18歳のクリスのホルモンの働きは、活発な時期を迎えていた。
この年頃の少年にはさほど珍しくないが、彼の趣味のひとつはマスタベーションだった。
ところがタオとハナが引っ越してきてからというもの、ふたりの他人がふいに鍵のないないドアを開けてしまう可能性を考えると、おちおち趣味に没頭することもできなかった。
ドアの外から足音が聞こえてきてはいちいち手を止め、足音が聞こえなくなるまで待たなくてはいけない。
全くリラックスできないのだ。
ほぼ毎朝シャワーを浴びながら行っているが、ベッドに横になって時間を掛けてプロセスを楽しむのは久々だった。
その日の午後、クリスは家にひとりきりだった。
父親とハナは仕事中で、タオは4時間目と5時間目の間の休み時間に彼のとこまでやって来て、放課後課題を仕上げるため居残りをしなくてはいけない、長時間かかりそうなので先帰っててくれと伝えた。
帰りは誰かに送ってもらうと言っていたので、クリスはそれがヒョウなのか訊こうかと思ったが、それは思いとどまってうなずくだけに留めた。
クリスはリラックスしてベッドの上に寝転がり、ジェシカのことを考えながらローションをつけた手をゆっくり上下に動かしていた。
あの時以降、クリスは何度かジェシカを部屋によんで体を触りあっていたが、いつもセックスの手前で終わらせていた。

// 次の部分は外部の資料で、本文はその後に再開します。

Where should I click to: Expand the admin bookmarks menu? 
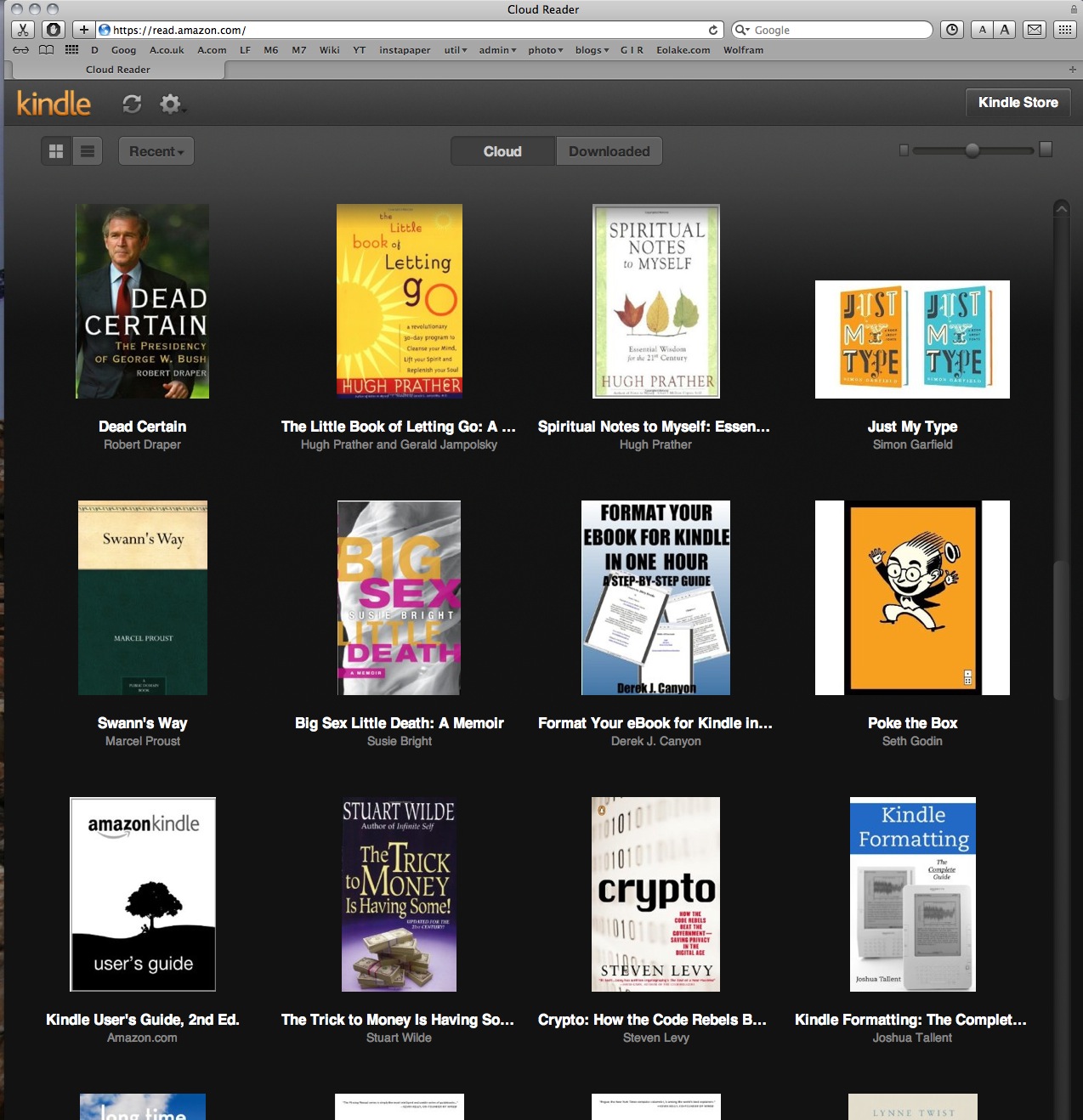pyautogui.click(x=496, y=50)
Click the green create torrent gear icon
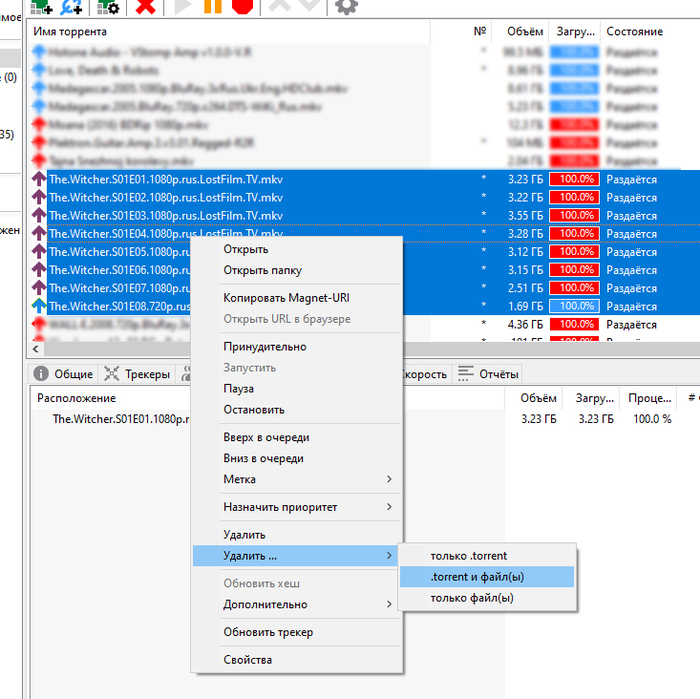 pyautogui.click(x=108, y=6)
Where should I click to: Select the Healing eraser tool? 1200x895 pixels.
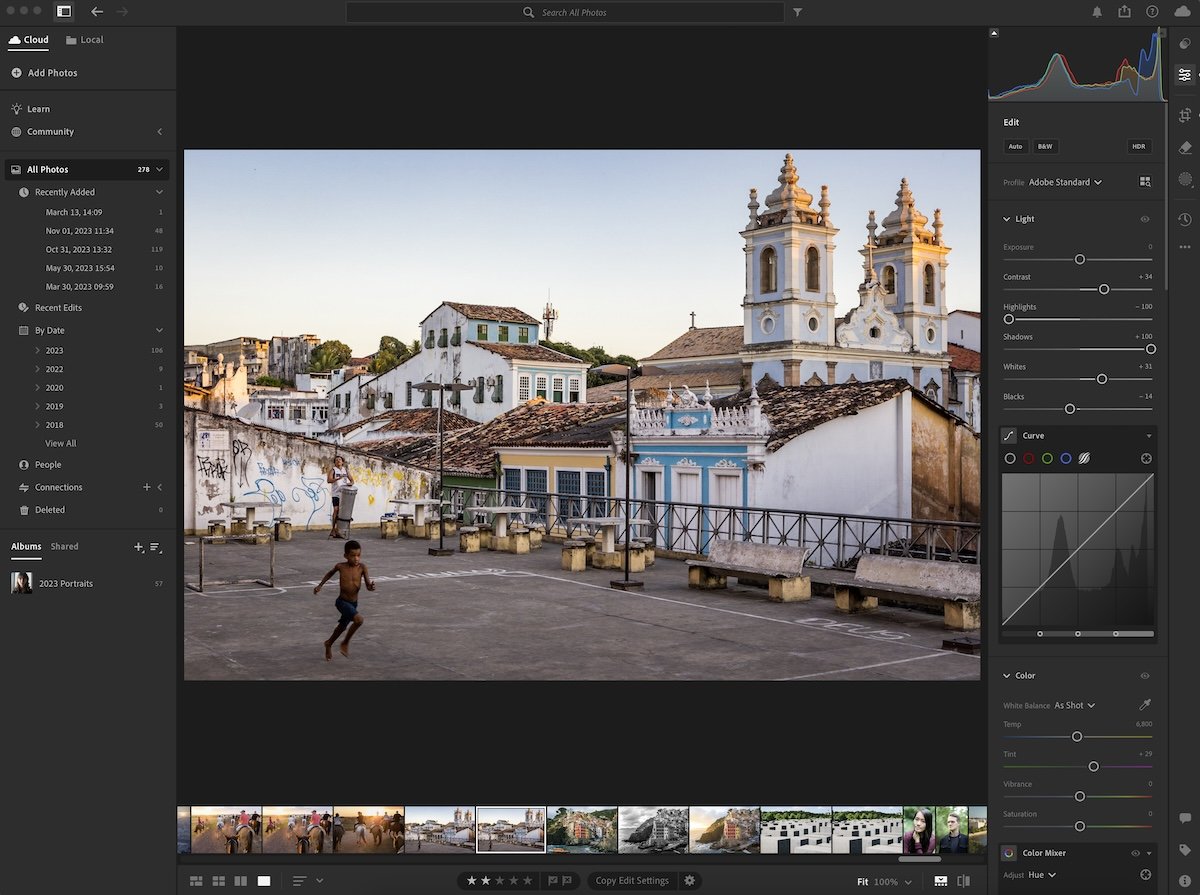tap(1185, 147)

ジェシカが部屋に来ると、タオは必ず自分の部屋から出ていく。
1時間ほどしてジェシカを見送ってからキッチンの前を通り過ぎると、いつもタオがヘッドフォンをして音楽を聴いているのが見えた。
そしてヘッドフォンからはいつも音がもれていた。
そんなタオの姿を見ると、クリスは決まって罪悪感と戸惑いを覚える。
悪いことをしているわけではない。
羨ましいならタオもセックスフレンドを見つければいいだけの話だ。
クリスはタオのことを頭から追い払い、その代わりランダムな女の子とジェシカのことを考えるよう努めた。
手にほどよくフィットする大きさの乳房を丁寧に揉み、唇を噛みながら背をしならせる彼女を想像した。

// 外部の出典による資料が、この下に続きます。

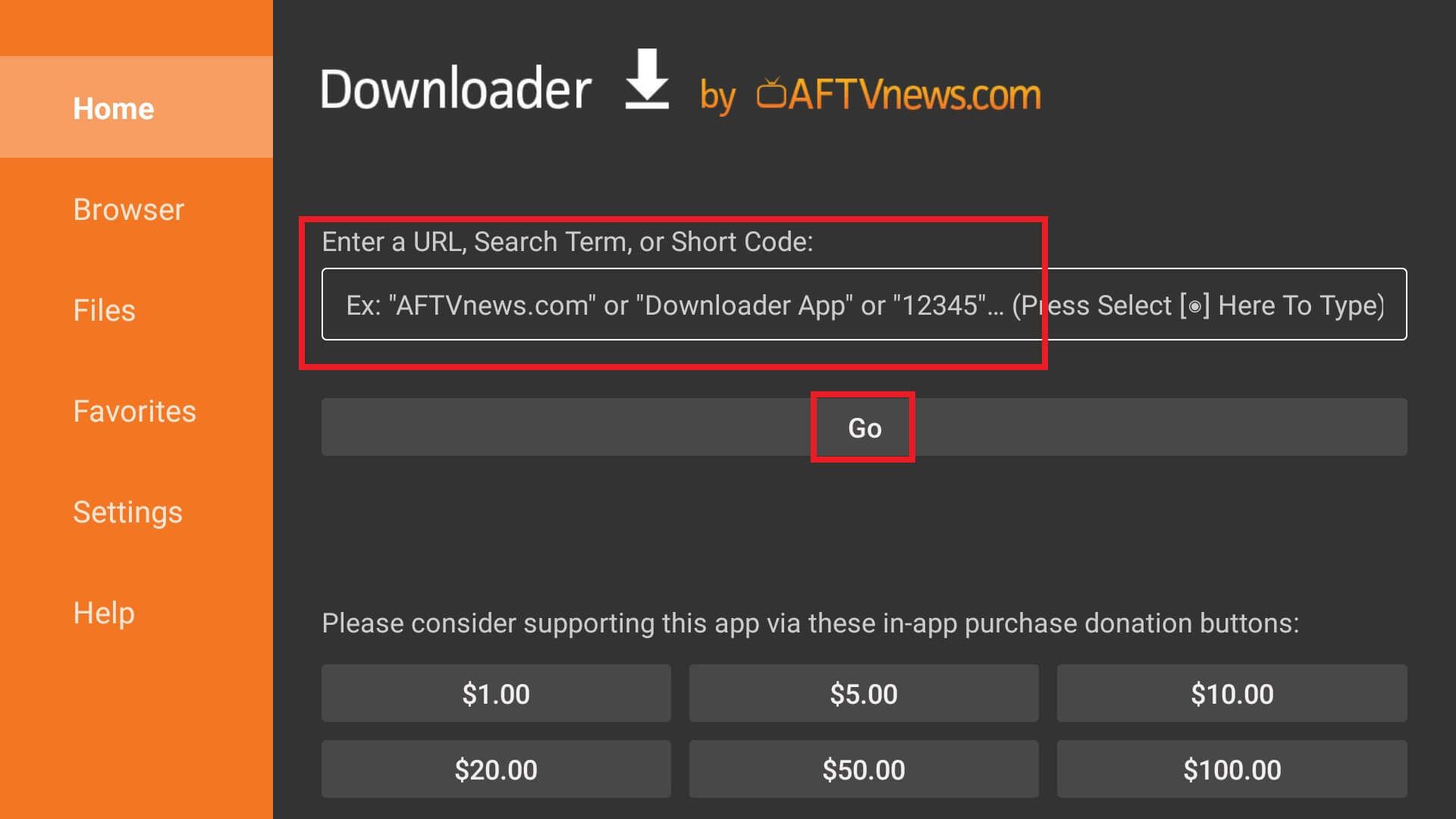Click the Downloader title text
This screenshot has width=1456, height=819.
(455, 89)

クリスは枕に横顔を押し付け、目を閉じて深い呼吸を繰り返した。
ジェシカからブロージョブをしてもらったのは1週間ほど前だ。
彼女はこの部屋のカーペットにひざまずき、ベッドに座るクリスの太ももに爪を食いこませた。
彼女の唇、グロスにねっとり覆われた唇、口内の温かさ。
静かな部屋の中に、湿った音とクリスのうめき声が響いた。
家にひとりきりの時間はまたと無いチャンスなので、できるだけ長くこの過程を続けていたかったが、もう既にクライマックスが近づいていた。
更に呼吸を荒くして目を開けると、少し開けておいたドアの隙間から呆然と立ち尽くしたタオがこちらを見ていた。
クリスと目が合っても、タオは高速でまばたきを繰り返し両手を丸めるだけで、そこから立ち去ろうとしなかった。
目を逸らそうともしなかった。
クリスの頭のどこかで何かがねじれた。
何もかもがいっきにやってきた。
絶望的なほど熱くなった体、すぐそばで自分を見ているタオの存在。
彼のエレクションを口で覆っているのは、いつの間にかジェシカではなくタオになっていた。
義理の弟、タオが・・・ひざまずいてクリスの太ももの間で頭を前後させていた。
ピザの好みを訊いたあの初めての晩と同様、怯えた瞳でクリスを見つめながら。
桃の香りに四方八方から取り囲まれたクリスは、目を固く閉じ、鋭い泣き声をもらしながら絶頂に達した。
それは今まで経験したことのない、全く制御不可能なオーガズムだった。
ふとドアもとを見ると、隙間からは誰もいない廊下が見えるだけだった。
汚れを拭き去って、汗の染みこんだスウェットパンツを脱いでから廊下に出てみると、タオの部屋のドアは固く閉じられていた。